Vacinação nos indígenas, em relação à covid-19, fica em torno de 30 pontos abaixo de outros grupos, revela pesquisa da Cidacs/Fiocruz Bahia
Apenas 48,7% da população indígena com mais de 5 anos de idade que vive em municípios com distritos sanitários especiais indígenas (Dsei) tinham recebido o esquema primário de vacinação contra a covid-19 até 1º de março de 2022. É o que revela estudo conduzido por diversas instituições e disponibilizado na internet em formato preprint.

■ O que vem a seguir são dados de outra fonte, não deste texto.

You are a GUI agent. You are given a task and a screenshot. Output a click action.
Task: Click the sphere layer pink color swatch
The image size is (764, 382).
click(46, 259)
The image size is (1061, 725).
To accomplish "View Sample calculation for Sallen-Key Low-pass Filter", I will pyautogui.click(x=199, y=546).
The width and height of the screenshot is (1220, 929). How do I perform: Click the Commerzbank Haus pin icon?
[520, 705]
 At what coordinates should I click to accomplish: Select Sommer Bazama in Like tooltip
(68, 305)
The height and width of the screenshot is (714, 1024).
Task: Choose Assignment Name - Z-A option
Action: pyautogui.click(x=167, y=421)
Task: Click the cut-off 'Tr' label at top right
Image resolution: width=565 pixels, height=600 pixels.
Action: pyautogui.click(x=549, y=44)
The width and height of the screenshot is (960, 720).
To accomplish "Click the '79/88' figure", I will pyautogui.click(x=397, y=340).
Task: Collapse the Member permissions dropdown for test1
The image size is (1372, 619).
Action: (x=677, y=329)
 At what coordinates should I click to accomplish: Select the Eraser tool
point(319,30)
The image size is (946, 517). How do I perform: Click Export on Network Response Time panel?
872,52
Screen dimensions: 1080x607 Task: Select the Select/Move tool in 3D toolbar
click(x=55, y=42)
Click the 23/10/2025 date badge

Vale destacar que conclusões de trabalhos divulgados nesse formato são consideradas preliminares, pois ainda não foram revisadas por cientistas não envolvidos na pesquisa.
Vacinação nos indígenas
Ao todo, a vacinação nos indígenas com duas doses ou dose única dos imunizantes contra covid-19 era quase 30 pontos percentuais mais baixo que o da população não indígena, que chegava a 74,8%.
Estudo
O estudo de saúde foi conduzido por pesquisadores do Centro de Integração de Dados em Conhecimentos para Saúde (Cidacs/Fiocruz Bahia), junto com a London School of Hygiene and Tropical Medicine, a Universidade Federal do Rio de Janeiro (UFRJ), a Universidade São Paulo (USP), a Universitat Pompeu Fabra (Barcelona), a Universidade Federal da Bahia (UFBA) e Universidade do Estado do Rio de Janeiro (Uerj).
Para o cálculo do percentual de cobertura vacinal, a população indígena nos Dsei foi estimada em torno de 600 mil pessoas. Destas, 389 mil receberam apenas uma dose (65%) e 291 mil foram consideradas com imunização básica completa. O esquema básico ou primário de vacinação não inclui nenhuma das doses de reforço, consideradas essenciais para manter imunidade duradoura contra a covid-19.
Cobertura vacinal calculada
Por outro lado, o artigo pondera em relação à cobertura vacinal calculada. Entretanto, pode estar superestimado, o que inclui o próprio governo calcular uma população indígena aproximadamente 10% maior nesses distritos (657 mil pessoas). Além disso, os pesquisadores afirmam que há pessoas indígenas que vivem fora dos Dsei, o que impede generalizações dos resultados para toda a população indígena do Brasil.
“Baixas coberturas vacinais em muitas comunidades indígenas compostas por apenas algumas centenas de pessoas podem também ameaçar sua continuidade cultural, uma vez que a covid-19 afeta mais as pessoas mais idosas, e elas são as principais responsáveis pela transmissão cultural entre gerações.”
Contudo, uma das responsáveis pela pesquisa, Julia Pescarini, do Cidacs/Fiocruz, lembra ainda que a população indígena é mais jovem que a população brasileira em geral. Ou seja, com menor percentual de idosos.
“O adulto tem mais locomoção e maior possibilidade de caminhar até uma cidade mais distante e se vacinar. Agora, uma pessoa com mais de 60 anos, tem muito mais dificuldade de chegar às cidades e se vacinar. Isso explica também porque a vacinação é menor.”
Crianças
Todavia, a pesquisadora ainda chama a atenção para a cobertura vacinal das crianças de 5 a 9 anos. Em 1º de março do ano passado, apenas 2,6% na população indígena dos Dsei nessa faixa etária havia recebido a primeira dose, enquanto a média no Brasil era de 40,7%.
Os pesquisadores avaliaram também a efetividade das vacinas na população indígena. Sendo assim, foi acompanhado um grupo de indígenas com mais de 5 anos vacinados entre 18 de janeiro de 2021 e 1º de março de 2022 e calculada a taxa de proteção contra casos sintomáticos, mortalidade e hospitalização.
Deficiências nutricionais
Neste caso, a preocupação dos pesquisadores era a possibilidade de deficiências nutricionais prejudicarem a resposta imunológica dos indígenas à vacinação. No entanto, os dados mostraram um desempenho similar das vacinas ao observado na população não indígena.
Julia sustenta também que o monitoramento tem que ser contínuo.
“Este era um alerta em março, mas é ideal que o monitoramento seja feito de forma constante para ver em quais populações é preciso fortalecer o sistema de vacinação.”
E ainda concluiu que, de modo geral, o que se vê em relação à covid-19 é que existe uma “iniquidade por raça, posição socioeconômica, e com a população indígena, não é diferente”.
A população indígena, a população negra, a população das favelas possuem mais dificuldades, mesmo em centros urbanos, de acessar a vacinação, afirmou a pesquisadora.